▸ Texto citado
____________________
*

NOTICIAS


Hoy, Blancanieves ya estaría divorciada

Pero ¿por qué nos gustan tanto los finales felices? Conoce sus efectos terapéuticos

El “y vivieron felices para siempre” tiene efecto en nuestro humor.

Tras analizar algunas películas y libros de éxito, el psicólogo Jaime Burque y su colega Mónica Bruder, de la Universidad de Palermo, comprobaron los efectos terapéuticos de un final feliz.

-Mejora nuestro humor y aumenta nuestra energía

-Alivia el estrés

-Sustituye los sentimientos de angustia por otros más agradables

-Propicia la liberación emocional y estimula las hormonas del bienestar

-Desarrolla la imaginación y la creatividad

-Favorece la resiliencia (que es la capacidad de los sujetos para superar periodos de dolor emocional)

-Incita a exhibir emociones positivas y fortalece, así, el sistema inmunitario

-Los cuentos clásicos con final feliz ayudan a los niños a superar conflictos y problemas en su desarrollo, como celos, complejos, separación de los padres, etc. Les ayudan, además a conciliar mejor el sueño.
____________________
(Entradas de la colección)
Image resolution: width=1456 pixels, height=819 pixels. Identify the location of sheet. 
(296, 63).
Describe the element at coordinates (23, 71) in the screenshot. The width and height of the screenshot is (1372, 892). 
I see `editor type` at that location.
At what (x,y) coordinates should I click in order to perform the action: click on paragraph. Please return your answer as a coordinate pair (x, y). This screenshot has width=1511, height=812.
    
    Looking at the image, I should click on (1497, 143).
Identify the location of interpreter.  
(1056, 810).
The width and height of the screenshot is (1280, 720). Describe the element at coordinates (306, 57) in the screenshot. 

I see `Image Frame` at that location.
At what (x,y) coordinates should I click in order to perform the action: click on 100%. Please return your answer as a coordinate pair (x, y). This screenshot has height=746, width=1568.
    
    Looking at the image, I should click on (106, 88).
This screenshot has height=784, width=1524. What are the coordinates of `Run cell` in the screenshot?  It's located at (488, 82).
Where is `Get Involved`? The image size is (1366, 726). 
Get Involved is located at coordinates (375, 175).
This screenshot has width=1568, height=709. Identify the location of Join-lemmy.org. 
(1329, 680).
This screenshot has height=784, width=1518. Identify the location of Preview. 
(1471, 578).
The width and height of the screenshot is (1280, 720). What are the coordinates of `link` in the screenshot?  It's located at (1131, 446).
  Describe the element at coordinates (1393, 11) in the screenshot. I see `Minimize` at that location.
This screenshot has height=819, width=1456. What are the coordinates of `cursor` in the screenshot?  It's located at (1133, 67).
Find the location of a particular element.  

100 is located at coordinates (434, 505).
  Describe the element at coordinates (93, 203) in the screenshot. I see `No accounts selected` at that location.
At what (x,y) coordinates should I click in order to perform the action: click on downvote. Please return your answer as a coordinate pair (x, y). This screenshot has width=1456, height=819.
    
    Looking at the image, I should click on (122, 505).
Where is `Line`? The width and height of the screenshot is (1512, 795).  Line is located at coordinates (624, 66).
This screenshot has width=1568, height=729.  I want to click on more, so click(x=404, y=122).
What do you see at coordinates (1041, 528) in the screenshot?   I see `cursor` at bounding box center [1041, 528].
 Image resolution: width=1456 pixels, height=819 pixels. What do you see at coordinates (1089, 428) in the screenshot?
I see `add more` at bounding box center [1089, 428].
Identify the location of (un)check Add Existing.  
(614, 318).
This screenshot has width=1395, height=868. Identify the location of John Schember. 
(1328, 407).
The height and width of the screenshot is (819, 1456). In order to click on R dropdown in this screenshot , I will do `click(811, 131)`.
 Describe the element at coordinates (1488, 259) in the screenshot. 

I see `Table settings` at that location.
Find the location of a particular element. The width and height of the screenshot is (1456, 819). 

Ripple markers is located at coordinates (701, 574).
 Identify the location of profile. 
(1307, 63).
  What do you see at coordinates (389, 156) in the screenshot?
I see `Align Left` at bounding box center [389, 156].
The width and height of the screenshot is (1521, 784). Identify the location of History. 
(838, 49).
____________________
▸ Tareas
A - Traduce al inglés esta oración del texto sobre los finales felices: "Tras analizar algunas películas y libros de éxito, el psicólogo Jaime Burque y su colega Mónica Bruder, de la Universidad de Palermo, comprobaron los efectos terapéuticos de un final feliz."
B - Continúa el texto sobre los finales felices a partir de su última oración.

▸ Tareas resueltas
A - After analyzing some successful movies and books, psychologist Jaime Burque and his colleague Mónica Bruder, of the University of Palermo, confirmed the therapeutic effects of a happy ending.

B -
Pero no todo es color de rosa
Sin embargo, no todos los expertos están de acuerdo en los beneficios de un final feliz. Así, el profesor alemán Wilhem Solms afirma que los cuentos de hadas crean expectativas irreales en los niños.

“De vivir ahora”, dice, “la Bella Durmiente y Blancanieves estarían divorciadas”. Y un estudio de la Universidad HeriotWatt de Edimburgo concluye que las comedias románticas fabrican ideas falsas sobre el amor.

La investigadora Sophie Scott demostró que la emoción que provoca un final optimista es más intensa si se ve en grupo que a solas.